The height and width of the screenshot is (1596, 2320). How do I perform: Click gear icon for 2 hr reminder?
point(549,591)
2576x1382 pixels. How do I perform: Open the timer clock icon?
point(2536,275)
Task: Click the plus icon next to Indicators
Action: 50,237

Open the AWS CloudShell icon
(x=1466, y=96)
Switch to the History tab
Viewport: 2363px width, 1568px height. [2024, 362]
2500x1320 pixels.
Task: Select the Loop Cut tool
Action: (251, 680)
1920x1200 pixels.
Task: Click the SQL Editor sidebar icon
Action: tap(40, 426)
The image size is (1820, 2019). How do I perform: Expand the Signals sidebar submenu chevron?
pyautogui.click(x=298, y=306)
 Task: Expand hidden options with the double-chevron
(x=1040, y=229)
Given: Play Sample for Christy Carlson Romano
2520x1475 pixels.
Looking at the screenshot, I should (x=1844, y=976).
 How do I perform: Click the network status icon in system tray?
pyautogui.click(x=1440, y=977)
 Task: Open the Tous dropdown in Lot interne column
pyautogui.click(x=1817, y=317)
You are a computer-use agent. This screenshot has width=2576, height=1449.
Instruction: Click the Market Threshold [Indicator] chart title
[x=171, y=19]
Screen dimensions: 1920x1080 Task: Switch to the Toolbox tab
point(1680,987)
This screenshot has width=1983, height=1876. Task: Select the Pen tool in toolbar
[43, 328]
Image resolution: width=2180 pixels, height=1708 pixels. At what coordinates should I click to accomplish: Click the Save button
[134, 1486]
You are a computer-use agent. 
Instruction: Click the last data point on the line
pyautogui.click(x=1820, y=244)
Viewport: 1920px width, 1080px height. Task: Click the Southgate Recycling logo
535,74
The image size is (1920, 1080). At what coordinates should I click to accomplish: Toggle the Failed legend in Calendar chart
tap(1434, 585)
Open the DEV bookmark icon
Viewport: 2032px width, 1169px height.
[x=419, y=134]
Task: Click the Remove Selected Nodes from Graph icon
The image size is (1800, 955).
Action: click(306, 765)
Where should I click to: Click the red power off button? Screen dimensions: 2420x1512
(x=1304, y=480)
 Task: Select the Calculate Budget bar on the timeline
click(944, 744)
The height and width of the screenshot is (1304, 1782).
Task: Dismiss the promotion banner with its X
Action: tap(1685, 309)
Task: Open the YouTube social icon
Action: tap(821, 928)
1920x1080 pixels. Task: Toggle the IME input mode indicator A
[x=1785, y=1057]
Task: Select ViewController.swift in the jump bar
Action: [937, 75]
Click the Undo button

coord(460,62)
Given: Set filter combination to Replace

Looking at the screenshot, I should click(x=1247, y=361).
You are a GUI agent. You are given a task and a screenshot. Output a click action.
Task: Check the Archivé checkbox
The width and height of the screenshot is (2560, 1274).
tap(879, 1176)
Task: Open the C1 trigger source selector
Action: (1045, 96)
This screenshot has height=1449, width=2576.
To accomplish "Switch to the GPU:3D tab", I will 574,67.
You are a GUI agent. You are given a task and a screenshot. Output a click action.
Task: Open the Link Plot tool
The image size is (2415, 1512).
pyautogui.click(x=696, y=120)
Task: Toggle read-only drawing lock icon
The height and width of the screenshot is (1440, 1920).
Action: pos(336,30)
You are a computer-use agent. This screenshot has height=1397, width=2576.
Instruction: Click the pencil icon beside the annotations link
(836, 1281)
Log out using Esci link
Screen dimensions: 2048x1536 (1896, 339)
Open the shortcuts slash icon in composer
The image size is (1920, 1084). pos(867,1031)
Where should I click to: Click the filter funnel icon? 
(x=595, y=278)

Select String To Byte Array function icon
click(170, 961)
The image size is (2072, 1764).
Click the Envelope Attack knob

Exercise aim — Write the data out again in full and exactly.

Answer space —
The height and width of the screenshot is (1596, 2320). How do I perform: Click gear icon for 2 hr reminder?
point(549,591)
2576x1382 pixels. How do I perform: Open the timer clock icon?
point(2536,275)
Task: Click the plus icon next to Indicators
Action: 50,237

Open the AWS CloudShell icon
(x=1466, y=96)
Switch to the History tab
Viewport: 2363px width, 1568px height. [2024, 362]
2500x1320 pixels.
Task: Select the Loop Cut tool
Action: (251, 680)
1920x1200 pixels.
Task: Click the SQL Editor sidebar icon
Action: tap(40, 426)
The image size is (1820, 2019). How do I perform: Expand the Signals sidebar submenu chevron?
pyautogui.click(x=298, y=306)
 Task: Expand hidden options with the double-chevron
(x=1040, y=229)
Given: Play Sample for Christy Carlson Romano
2520x1475 pixels.
Looking at the screenshot, I should (x=1844, y=976).
 How do I perform: Click the network status icon in system tray?
pyautogui.click(x=1440, y=977)
 Task: Open the Tous dropdown in Lot interne column
pyautogui.click(x=1817, y=317)
You are a computer-use agent. This screenshot has width=2576, height=1449.
Instruction: Click the Market Threshold [Indicator] chart title
[x=171, y=19]
Screen dimensions: 1920x1080 Task: Switch to the Toolbox tab
point(1680,987)
This screenshot has width=1983, height=1876. Task: Select the Pen tool in toolbar
[43, 328]
Image resolution: width=2180 pixels, height=1708 pixels. At what coordinates should I click to accomplish: Click the Save button
[134, 1486]
You are a computer-use agent. 
Instruction: Click the last data point on the line
pyautogui.click(x=1820, y=244)
Viewport: 1920px width, 1080px height. Task: Click the Southgate Recycling logo
535,74
The image size is (1920, 1080). At what coordinates should I click to accomplish: Toggle the Failed legend in Calendar chart
tap(1434, 585)
Open the DEV bookmark icon
Viewport: 2032px width, 1169px height.
[x=419, y=134]
Task: Click the Remove Selected Nodes from Graph icon
The image size is (1800, 955).
Action: click(306, 765)
Where should I click to: Click the red power off button? Screen dimensions: 2420x1512
(x=1304, y=480)
 Task: Select the Calculate Budget bar on the timeline
click(944, 744)
The height and width of the screenshot is (1304, 1782).
Task: Dismiss the promotion banner with its X
Action: tap(1685, 309)
Task: Open the YouTube social icon
Action: tap(821, 928)
1920x1080 pixels. Task: Toggle the IME input mode indicator A
[x=1785, y=1057]
Task: Select ViewController.swift in the jump bar
Action: [937, 75]
Click the Undo button

coord(460,62)
Given: Set filter combination to Replace

Looking at the screenshot, I should click(x=1247, y=361).
You are a GUI agent. You are given a task and a screenshot. Output a click action.
Task: Check the Archivé checkbox
The width and height of the screenshot is (2560, 1274).
tap(879, 1176)
Task: Open the C1 trigger source selector
Action: (1045, 96)
This screenshot has height=1449, width=2576.
To accomplish "Switch to the GPU:3D tab", I will 574,67.
You are a GUI agent. You are given a task and a screenshot. Output a click action.
Task: Open the Link Plot tool
The image size is (2415, 1512).
pyautogui.click(x=696, y=120)
Task: Toggle read-only drawing lock icon
The height and width of the screenshot is (1440, 1920).
Action: pos(336,30)
You are a computer-use agent. This screenshot has height=1397, width=2576.
Instruction: Click the pencil icon beside the annotations link
(836, 1281)
Log out using Esci link
Screen dimensions: 2048x1536 (1896, 339)
Open the shortcuts slash icon in composer
The image size is (1920, 1084). pos(867,1031)
Where should I click to: Click the filter funnel icon? 
(x=595, y=278)

Select String To Byte Array function icon
click(170, 961)
The image size is (2072, 1764).
Click the Envelope Attack knob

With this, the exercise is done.